┌─ 选段

2021.11.11侧视图、行转列、列转行、排序

2021.11.11侧视图、行转列、列转行、排序,第1张

2021.11.11侧视图、行转列、列转行、排序
侧视图
将employee表中的work_place(array)列 炸裂开
0: jdbc:hive2://192.168.153.139:10000> select explode(work_place) from employee;
0: jdbc:hive2://192.168.153.139:10000> select name, wp from employee lateral view explode(work_place) work_place as wp;
将employee表中的skills_score(map)列 炸裂开
0: jdbc:hive2://192.168.153.139:10000> select explode(skills_score) from employee;
0: jdbc:hive2://192.168.153.139:10000> select name,skill,score from employee lateral view explode(skills_score) sk_sc as skill,score;

0: jdbc:hive2://192.168.153.139:10000> select name,wp,skill,score from employee 
0: jdbc:hive2://192.168.153.139:10000> lateral view explode(work_place) wo_pl as wp 
0: jdbc:hive2://192.168.153.139:10000> lateral view explode(skills_score) sk_sc as skill, score;

WordCount案例 explode始用
0: jdbc:hive2://192.168.153.139:10000> create table wordcount(line string);

[root@gree139 tmp]# vi ./wc.txt 

hello world
hello java
hello hadoop
hello hive
are you ok?
no i'm very bad

0: jdbc:hive2://192.168.153.139:10000> load data local inpath '/opt/tmp/wc.txt' overwrite into table wordcount;

0: jdbc:hive2://192.168.153.139:10000> select * from wordcount;

0: jdbc:hive2://192.168.153.139:10000> select split(line,"\s") from wordcount;

0: jdbc:hive2://192.168.153.139:10000> select explode(split(line,"\s")) from wordcount;
+---------+--+
|   col   |
+---------+--+
| hello   |
| world   |
| hello   |
| java    |


0: jdbc:hive2://192.168.153.139:10000> select w.word,count(1) num from 
. . . . . . . . . . . . . . . . . . .> (select explode(split(line,"\s")) word(列名) from wordcount) w 
. . . . . . . . . . . . . . . . . . .> group by w.word order by num desc;

0: jdbc:hive2://192.168.153.139:10000> with 
. . . . . . . . . . . . . . . . . . .> t1 as (select explode(split(line,"\s")) word from wordcount)

└─

- **任务目标**: 修改选段中从“WordCount案例 explode始用”到“are you ok?”的部分，把“hadoop”换成“spark”，写出改后的整段文字。 这些材料与本练习无关。

┌─ 数据行

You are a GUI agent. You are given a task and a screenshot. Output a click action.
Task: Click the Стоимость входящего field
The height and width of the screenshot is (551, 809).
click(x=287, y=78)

└─

- **本题答案**:
WordCount案例 explode始用
0: jdbc:hive2://192.168.153.139:10000> create table wordcount(line string);

[root@gree139 tmp]# vi ./wc.txt 

hello world
hello java
hello spark
hello hive
are you ok?